なお同指定は、ConquerRSV第3相ピボタル臨床試験の良好なトップラインデータに基づくものとしている。

FDAによる画期的治療薬指定は、重篤な疾患に対する治療薬の開発および審査を迅速に行うため、当該治療薬またはワクチンの予備的臨床エビデンスから、臨床的に重要な評価項目において既存の治療法よりも大幅な改善を示す可能性がある場合に行われる。

mRNA-1345は、2021年8月にFDAからファストトラック指定を受け、モデルナは2023年上半期に規制当局に承認申請を行う予定とのことだ。

ConquerRSV試験は、2つ以上の症状で定義したRSV-LRTDに対するmRNA-1345の有効性を評価した無作為化プラセボ対照二重盲検試験。

同試験の有効性における主要評価項目は達成され、2つ以上の症状で定義したRSV-LRTDに対するワクチンの有効性は83.7%(95.88%信頼区間:66.1%~92.2%、p<0.0001)、3つ以上の症状で定義したRSV-LRTDに対するワクチンの有効性は82.4%(96.36%信頼区間:34.8%~95.3%、p=0.0078)となった。
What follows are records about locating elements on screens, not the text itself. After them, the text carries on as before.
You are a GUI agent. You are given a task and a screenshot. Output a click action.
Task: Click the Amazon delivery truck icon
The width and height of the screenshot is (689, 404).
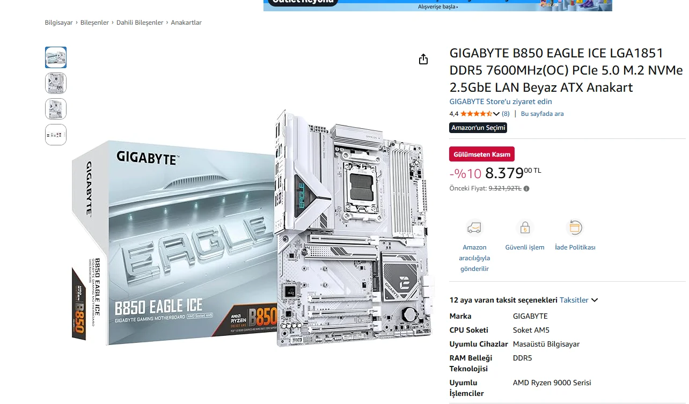click(474, 228)
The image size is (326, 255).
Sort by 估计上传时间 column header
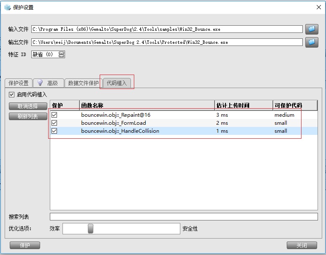(243, 105)
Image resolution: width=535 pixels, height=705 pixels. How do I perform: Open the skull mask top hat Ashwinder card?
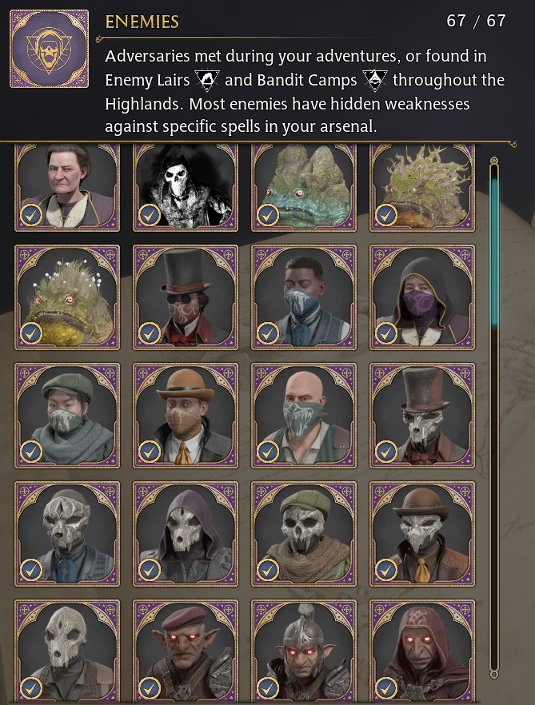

mRNA-1345の忍容性は概ね良好で、臨床的に重大な安全性の懸念は認められず、これまでに特定された副作用は大半が軽度または中等度で、mRNA-1345群で最も多く報告された有害事象は、注射部位疼痛、疲労、頭痛、筋肉痛、および関節痛。

重度(グレード3以上)の全身性副反応の全発現率は、mRNA-1345群で4.0%、プラセボ群で2.8%。なお、同治験は進行中であり、規制当局への提出時に安全性および忍容性の最新解析情報を提供する予定とのことだ。